Common-Core Foe Waters Down Opposition in Indiana
UPDATE: A bill that would require additional public hearings on the Common Core State Standards in Indiana has passed the state senate's education committee on Feb. 13, and now heads to the full senate for a vote, although it is dramatically altered from its original intent.
In one version of this post, I originally wrote that the bill would suspend implementation of the common core. But Scott Elliott of the Indianapolis Star has reported that the common core roll-out planned by the state will proceed as planned, and that the bill ultimately only requires more discussion of the new standards in public hearings by the state board. So it appears that my first interpretation of the bill was incorrect, since it doesn't truly represent a suspension of the standards at all.
At the beginning of this year's legislative session, Sen. Scott Schneider introduced Senate Bill 193, which would require the state to drop the English/language arts and math standards this year. He introduced a similar bill last year as well. But very recently he moderated his opposition by changing his bill to say that the state should suspend implementing the new standards, not drop the common core entirely, the Associated Press reported Feb. 13.
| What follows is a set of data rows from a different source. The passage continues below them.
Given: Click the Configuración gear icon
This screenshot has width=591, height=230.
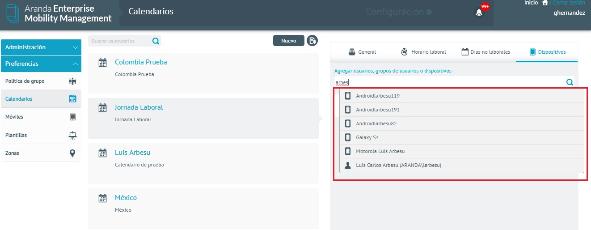Looking at the screenshot, I should [429, 12].
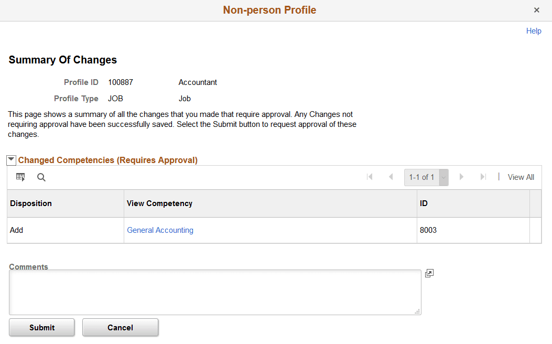Open the General Accounting competency link
The image size is (552, 344).
[x=160, y=230]
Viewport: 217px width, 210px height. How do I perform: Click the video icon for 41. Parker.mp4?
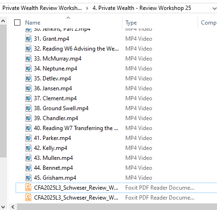tap(28, 138)
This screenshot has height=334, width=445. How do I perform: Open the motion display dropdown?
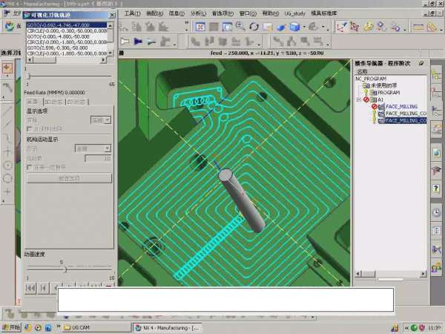[93, 148]
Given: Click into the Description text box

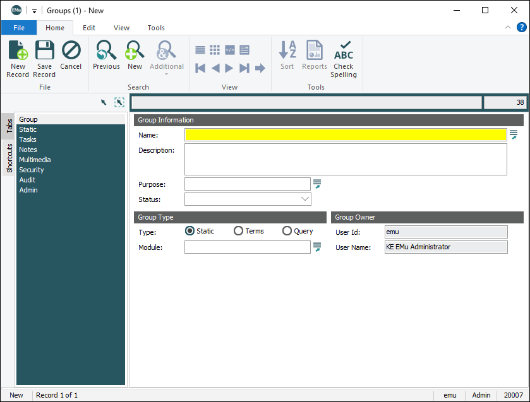Looking at the screenshot, I should (x=345, y=159).
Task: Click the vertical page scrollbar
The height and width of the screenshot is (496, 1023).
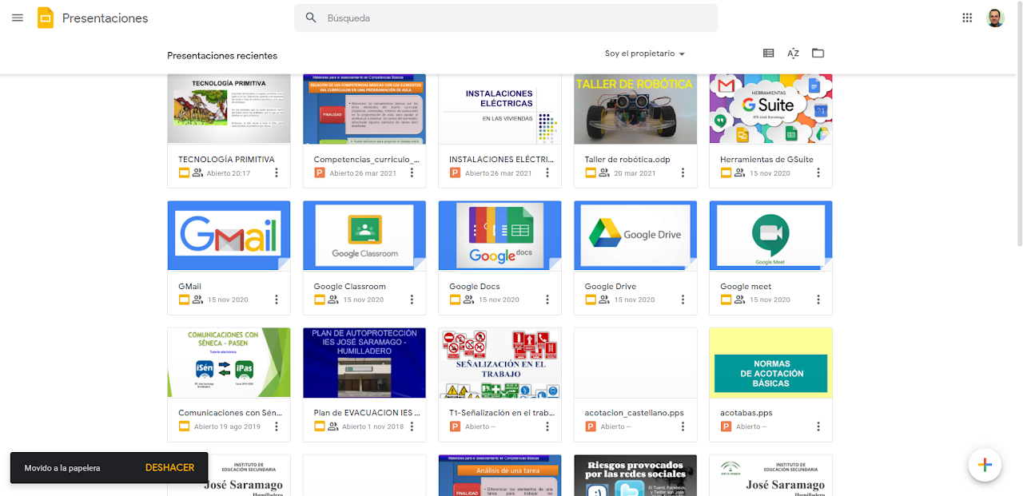Action: pyautogui.click(x=1018, y=160)
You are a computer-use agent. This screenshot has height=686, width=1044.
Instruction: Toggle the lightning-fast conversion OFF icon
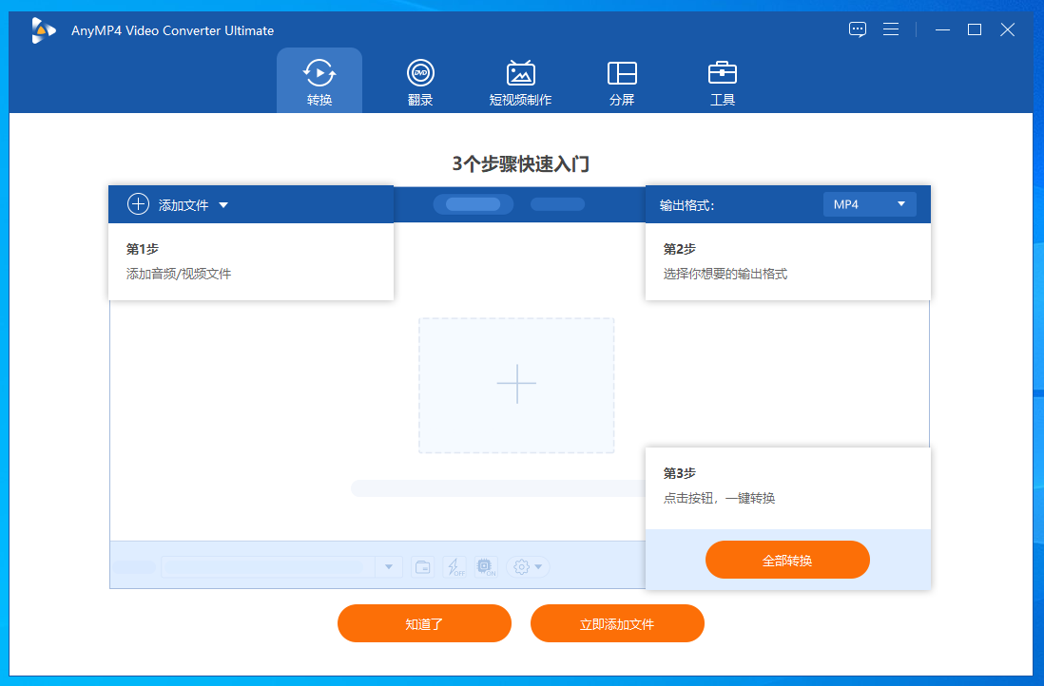pyautogui.click(x=455, y=567)
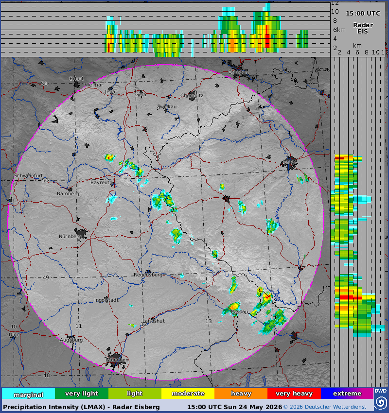
Task: Click the Erfurt city marker
Action: 77,84

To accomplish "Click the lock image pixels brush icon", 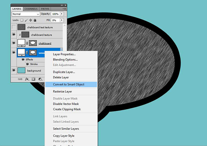I will pos(26,20).
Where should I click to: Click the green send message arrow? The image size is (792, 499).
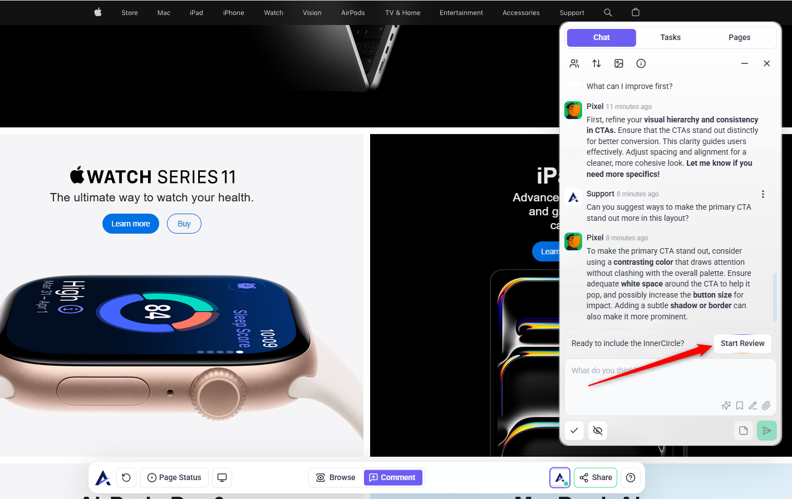point(767,431)
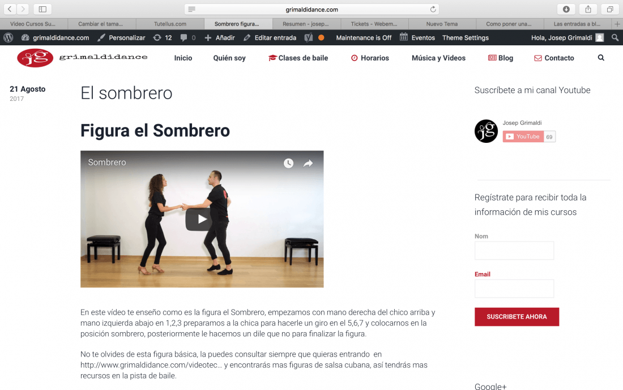Click the WordPress logo in admin bar

[8, 38]
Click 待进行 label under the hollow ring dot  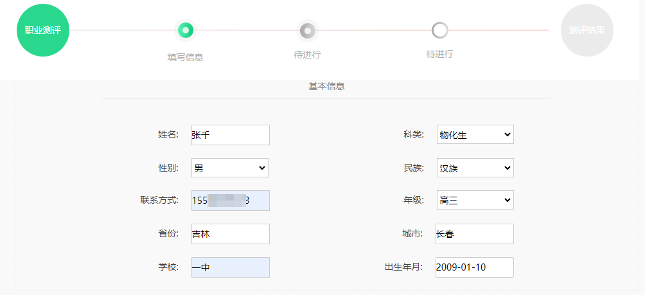(x=439, y=54)
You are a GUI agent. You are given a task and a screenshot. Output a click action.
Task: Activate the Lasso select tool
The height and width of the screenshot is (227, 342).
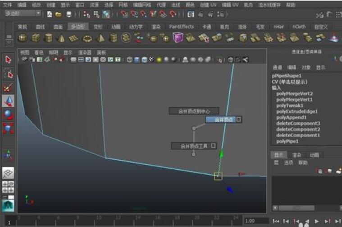[8, 74]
Since the bill doesn't stop or delay implementation of the common core, it's questionable how much progress this represents for common core opponents. Even in the bill's new form, it's also not clear at all whether the GOP leaders in the Indiana House would let the bill get much traction with its members, who control the chamber. In a Feb. 13 statement, American Principles in Action, a conservative nonprofit in Washington opposing the new standards, applauded the vote on the bill "reversing" the common core, although now that seems like an unorthodox (at best) interpretation, given that the bill doesn't require the state to drop the core altogether like it originally did.
I wrote about Schneider's latest proposal in the larger context of common core opposition both in Indiana and in various states. Schneider's previous bill in 2012 to require the Hoosier State to drop the standards failed to get out of committee, and Schneider's attempt to have the legislature study the standards further last summer also failed. So this was really his third attempt to either slow the momentum behind the common core or stop it altogether.
I had been told recently that the scheduled vote on Schneider's bill was delayed at least once, after being scheduled for late January, back to Feb. 13. That did not seem to bode well for the bill's chances to get out of the state senate's education committee (of which Schneider is a member). The bill would require the state board its mind for a final time by the end of 2013.
As I documented in my Feb. 6 story, the board has already highlighted the process by which it adopted the common core in 2010, including public input and much discussion. So it seems unlikely the board would change its mind.
Interestingly enough, this would seem to put Schneider, a Republican, on roughly the same page as state Superintendent of Public Instruction Glenda Ritz, a Democrat who has said she is skeptical of the common-core standards and believes they should be studied further before they go full speed ahead in Indiana. A spokesman for Ritz told Elliott that the altered bill would allow for discussion on the common core that hasn't previously taken place.